Source code for phenonn.data.feature_engineering

# Copyright 2026 IPSL / CNRS / Sorbonne University
# Authors: Stefan Barbu, Kazem Ardaneh
#
# This work is licensed under the Creative Commons
# Attribution-NonCommercial-ShareAlike 4.0 International License.
# To view a copy of this license, visit
# http://creativecommons.org/licenses/by-nc-sa/4.0/

"""
Feature engineering utilities for phenological modeling.
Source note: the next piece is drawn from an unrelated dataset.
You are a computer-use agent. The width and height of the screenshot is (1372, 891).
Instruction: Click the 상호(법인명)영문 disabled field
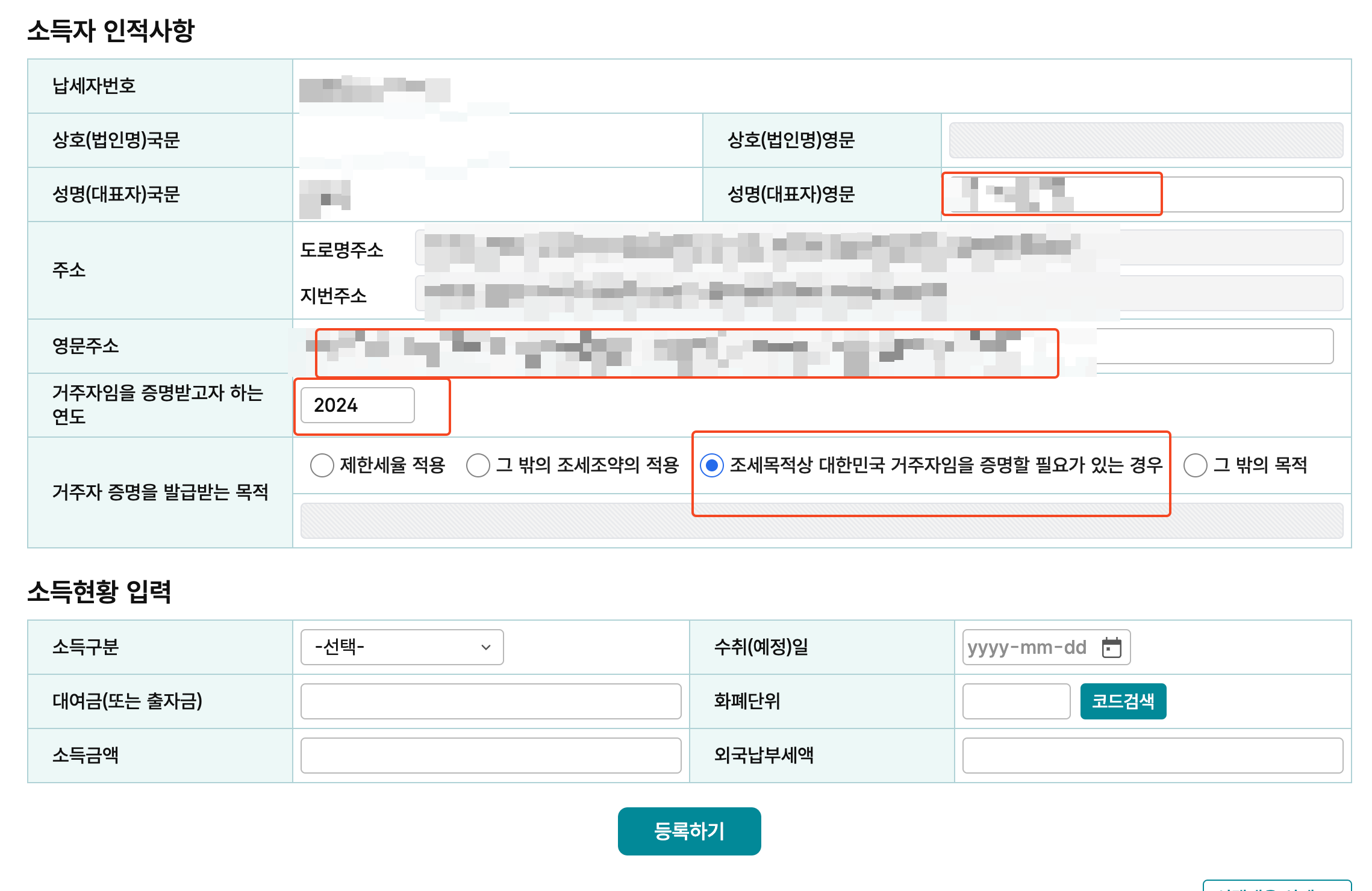(1146, 140)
This module computes ecologically meaningful predictors derived from daily
meteorological observations. The generated features are designed to capture
temperature-driven vegetation dynamics, including heat accumulation, winter
chilling, and spring onset forcing.

Derived variables are computed independently for each calendar year and are
intended to be added to site-level meteorological records after temporal
sorting and before any normalization or scaling.

Implemented Features
--------------------
Growing Degree Days (GDD)
    Cumulative heat accumulation above one or more base temperature
    thresholds. Multiple thresholds are provided (0, 5, and 10 °C) to
    allow downstream models to learn the most informative representation
    of thermal forcing.

Chilling Degree Days (CDD)
    Cumulative cold exposure below a chilling threshold of 5 °C. This
    metric approximates winter dormancy release processes in temperate
    ecosystems.

Number of Chilling Days (NCD)
    Running count of days with mean temperature below 5 °C. Unlike CDD,
    this measure captures the frequency rather than the magnitude of cold
    exposure.

Botta Onset Features
    Phenological forcing metrics derived from the formulation proposed by
    Botta et al. (2000). The model assumes that accumulated chilling lowers
    the growing degree day requirement for spring onset.

    Threshold:
        G_thres = C1 * exp(C2 * NCD) + C3

    Forcing Ratio:
        GDD / G_thres

    Values approaching 1 indicate proximity to the predicted onset of
    vegetation activity.

Notes
-----
* Input data must be sorted by ``(year, doy)`` before feature computation.
* All cumulative variables reset on January 1 of each year.
* Missing temperatures are forward/backward filled before accumulation to
  ensure stable cumulative calculations.
* Feature generation is deterministic and does not modify the input
  dataframe in place.

References
----------
Botta, A., Viovy, N., Ciais, P., Friedlingstein, P., & Monfray, P. (2000).
A global prognostic scheme of leaf onset using satellite data.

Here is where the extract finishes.